[c-nsp] MAC addresses unlearned with HSRP

Wed Jun 7 13:12:24 EDT 2006

"Vincent De Keyzer" <vincent at dekeyzer.net> wrote:

> Problem with this set-up is that R2 might very well send out packets for 
> the
> H via S2, which at some point will have timed out the MAC address of H, 
> and
> will hence have to flood all of its ports (like a good switch is supposed 
> to
> do).

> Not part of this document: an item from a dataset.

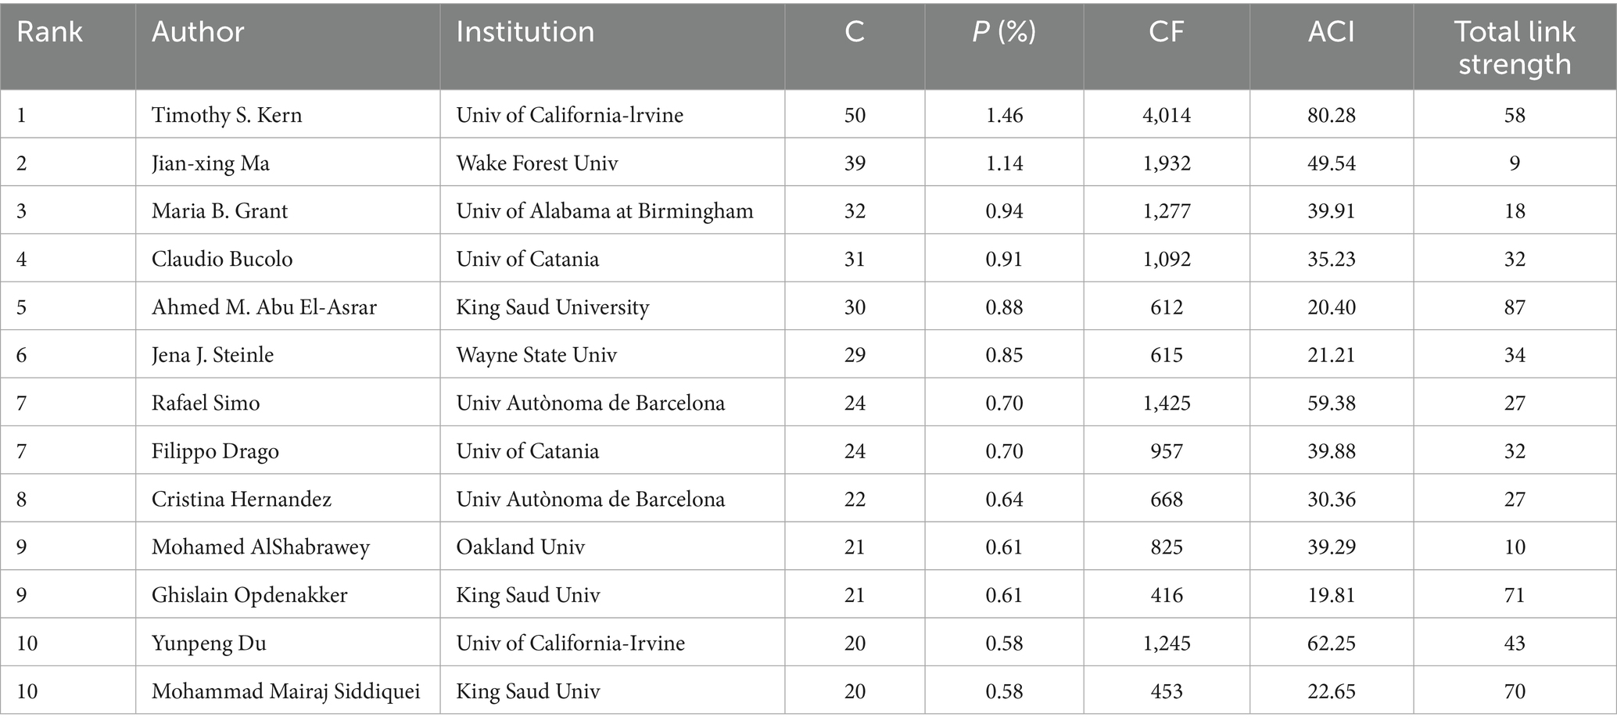Click the Wayne State Univ cell

[x=536, y=355]
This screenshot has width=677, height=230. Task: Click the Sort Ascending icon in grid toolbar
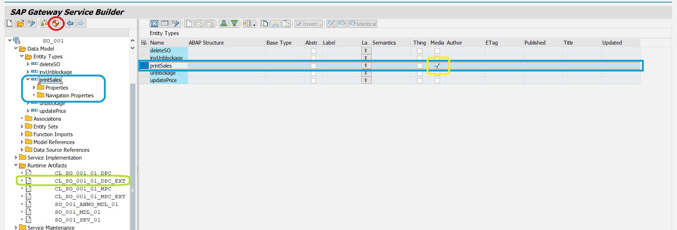tap(223, 24)
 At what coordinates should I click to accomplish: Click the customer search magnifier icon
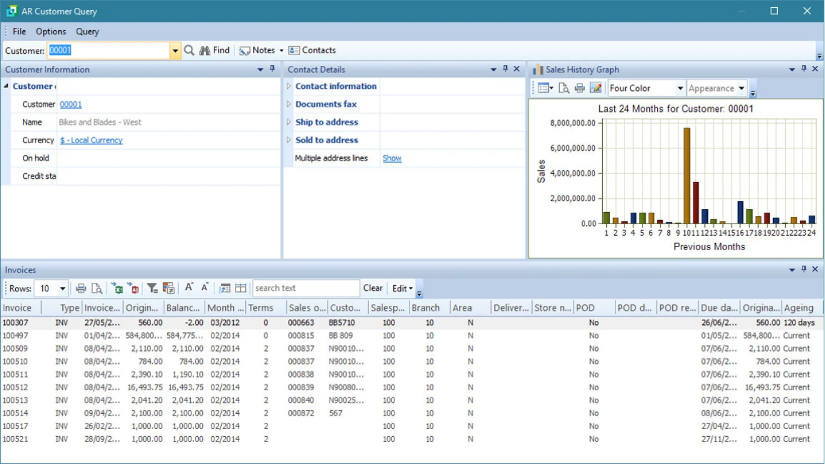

This will result in increased and useless traffic on the ports of S2.

I have a network with thousands of hosts on a single VLAN with 30+ /24's 
using the "private vlans" feature.  Thus, I am especially exposed to this 
issue.  Here is how I have dealt with it.

First, in my R1/S1 and R2/S2 (6500 switches with sup720, so my router and 
switch are a single unit), I upped the mac address aging time to 86400 
seconds.  The idea here is to be significantly longer than the ARP timeout. 
Thus, in theory, R2 will regularly re-arp much more often than the timeout 
hits.

However, any time a port flaps anywhere in the network, a topology change is 
flooded out to all switches on that VLAN, and then then drop the remaining 
age for all entries in that VLAN to 6 seconds (or immediately delete in 
rapid-STP!).  So, be very careful that you always use the "portfast" command 
on ALL edge ports (anything that isn't another switch/hub).  Never miss one. 
Once this is done, only your backbone switch-to-switch links lack portfast 
and generate topology changes.  Hopefully these don't flap very often.  :)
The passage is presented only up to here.